Moreover, it turns out that not only do people, when engaged in social transactions, act in a mixture of what they perceive as their self-interest and what they believe is valid information -- and the effects of their emotions and values -- but people who engage in economic transactions face the same basic limitations and forces. That is why reverse imperialism is called for -- economics better heed what other social scientists have found. This has been highlighted by a much more recent 2002 Nobel Laureate in economics -- psychologist Daniel Kahneman -- and a legion of other behavioral economists. Behavioral economics provides unusually robust data that show that people have hardwired, systematic cognitive biases that greatly limit their intellectual capabilities. People, the data show, are unable to make rational decisions (unless one greatly dilutes the definition of rationality). People tend to invest themselves in their choices, to bet their pride and money on having made the correct decision. They, for instance, do not sell a stock or a house until its value has recovered at least to what they paid for it -- never mind changing economic conditions or their need to move on.

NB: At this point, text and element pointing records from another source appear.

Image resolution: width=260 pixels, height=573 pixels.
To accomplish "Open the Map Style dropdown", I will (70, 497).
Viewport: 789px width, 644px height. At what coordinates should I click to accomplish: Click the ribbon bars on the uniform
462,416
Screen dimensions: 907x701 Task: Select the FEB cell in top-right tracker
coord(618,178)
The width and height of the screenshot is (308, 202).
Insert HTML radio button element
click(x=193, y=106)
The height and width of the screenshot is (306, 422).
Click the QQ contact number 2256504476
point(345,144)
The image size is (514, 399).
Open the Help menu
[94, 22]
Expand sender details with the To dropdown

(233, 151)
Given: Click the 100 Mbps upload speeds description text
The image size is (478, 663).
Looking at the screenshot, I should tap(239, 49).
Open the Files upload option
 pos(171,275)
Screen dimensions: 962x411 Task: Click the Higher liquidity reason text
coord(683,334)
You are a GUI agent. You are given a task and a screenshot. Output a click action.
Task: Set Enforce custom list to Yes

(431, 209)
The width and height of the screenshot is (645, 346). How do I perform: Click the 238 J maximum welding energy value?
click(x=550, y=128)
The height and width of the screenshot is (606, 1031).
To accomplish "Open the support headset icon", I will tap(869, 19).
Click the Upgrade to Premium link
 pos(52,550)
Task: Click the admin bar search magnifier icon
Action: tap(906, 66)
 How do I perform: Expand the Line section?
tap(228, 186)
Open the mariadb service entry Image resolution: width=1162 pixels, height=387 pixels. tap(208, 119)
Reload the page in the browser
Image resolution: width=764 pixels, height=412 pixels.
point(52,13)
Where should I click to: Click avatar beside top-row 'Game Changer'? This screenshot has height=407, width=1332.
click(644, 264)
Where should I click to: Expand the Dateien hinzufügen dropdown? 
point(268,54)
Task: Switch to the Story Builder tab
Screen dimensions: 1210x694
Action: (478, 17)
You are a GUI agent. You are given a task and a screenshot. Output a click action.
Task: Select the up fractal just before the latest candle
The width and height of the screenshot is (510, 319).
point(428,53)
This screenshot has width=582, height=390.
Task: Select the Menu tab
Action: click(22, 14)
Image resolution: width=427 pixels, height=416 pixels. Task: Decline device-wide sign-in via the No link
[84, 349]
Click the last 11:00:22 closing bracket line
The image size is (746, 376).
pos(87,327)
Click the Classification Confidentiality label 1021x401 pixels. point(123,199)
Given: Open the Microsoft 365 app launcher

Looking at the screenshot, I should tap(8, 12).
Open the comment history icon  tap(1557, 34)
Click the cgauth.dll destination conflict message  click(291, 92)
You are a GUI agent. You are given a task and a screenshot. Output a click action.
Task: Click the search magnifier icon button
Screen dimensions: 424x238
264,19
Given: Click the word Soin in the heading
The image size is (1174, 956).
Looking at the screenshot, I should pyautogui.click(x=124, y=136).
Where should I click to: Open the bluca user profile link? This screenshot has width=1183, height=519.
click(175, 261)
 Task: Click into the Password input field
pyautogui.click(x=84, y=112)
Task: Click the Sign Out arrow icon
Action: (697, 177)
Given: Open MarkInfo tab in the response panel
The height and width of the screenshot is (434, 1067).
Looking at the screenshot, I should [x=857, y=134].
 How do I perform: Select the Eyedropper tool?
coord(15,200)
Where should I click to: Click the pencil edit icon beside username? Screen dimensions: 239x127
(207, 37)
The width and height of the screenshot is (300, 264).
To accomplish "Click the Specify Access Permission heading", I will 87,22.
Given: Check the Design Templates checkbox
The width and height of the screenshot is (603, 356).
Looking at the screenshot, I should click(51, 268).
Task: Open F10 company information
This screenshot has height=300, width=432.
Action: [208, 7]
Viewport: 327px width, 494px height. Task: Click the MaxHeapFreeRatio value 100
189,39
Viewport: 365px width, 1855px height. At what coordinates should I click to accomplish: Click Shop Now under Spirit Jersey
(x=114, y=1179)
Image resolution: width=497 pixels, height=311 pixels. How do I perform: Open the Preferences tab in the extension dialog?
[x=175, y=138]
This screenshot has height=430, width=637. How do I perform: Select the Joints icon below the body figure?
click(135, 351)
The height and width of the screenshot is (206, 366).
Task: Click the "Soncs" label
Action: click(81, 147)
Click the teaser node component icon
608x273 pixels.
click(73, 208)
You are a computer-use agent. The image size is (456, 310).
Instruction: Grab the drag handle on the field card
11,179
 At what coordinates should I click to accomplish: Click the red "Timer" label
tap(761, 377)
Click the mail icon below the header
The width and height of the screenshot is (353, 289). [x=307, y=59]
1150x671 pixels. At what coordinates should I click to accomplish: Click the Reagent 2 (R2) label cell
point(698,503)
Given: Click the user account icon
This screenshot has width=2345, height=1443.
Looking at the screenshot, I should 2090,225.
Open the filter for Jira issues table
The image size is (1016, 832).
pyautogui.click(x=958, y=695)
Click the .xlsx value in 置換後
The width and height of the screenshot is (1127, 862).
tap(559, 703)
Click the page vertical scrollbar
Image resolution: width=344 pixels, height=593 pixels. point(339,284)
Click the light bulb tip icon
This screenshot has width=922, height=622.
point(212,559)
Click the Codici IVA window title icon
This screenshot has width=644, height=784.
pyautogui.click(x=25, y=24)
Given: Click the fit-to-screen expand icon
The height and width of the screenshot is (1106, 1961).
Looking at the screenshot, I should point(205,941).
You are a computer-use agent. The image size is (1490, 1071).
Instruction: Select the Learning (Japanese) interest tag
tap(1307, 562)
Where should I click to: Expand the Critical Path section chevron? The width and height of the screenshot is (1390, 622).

When things go awry -- as they very often do -- they tend to act as if afflicted with what Daniel Kahneman calls 'theory induced blindness' and double down. Behavioral economics studies show that humans pay more mind to incidents than to statistics. Social scientists point to the ''the annuity puzzle'' -- the tendency of people to forego annualizing their wealth when they retire, even though it would assure them more annual income for the rest of their lives and reduce the risk of outliving their retirement savings. A survey of 450 401(k) plans found that only 6 percent of participants chose an annuity when it was available. People are willing to pay much more not to face a loss -- than make gains of the same size. And so on and so on.

We owe Gary Becker for putting this issue on the table in the big way only he could. We owe it to social science, and more importantly to the public, to give his magnanimous theory the rest it deserves.

Amitai Etzioni is a University Professor at The George Washington University and author of The Moral Dimension: Toward a New Economics.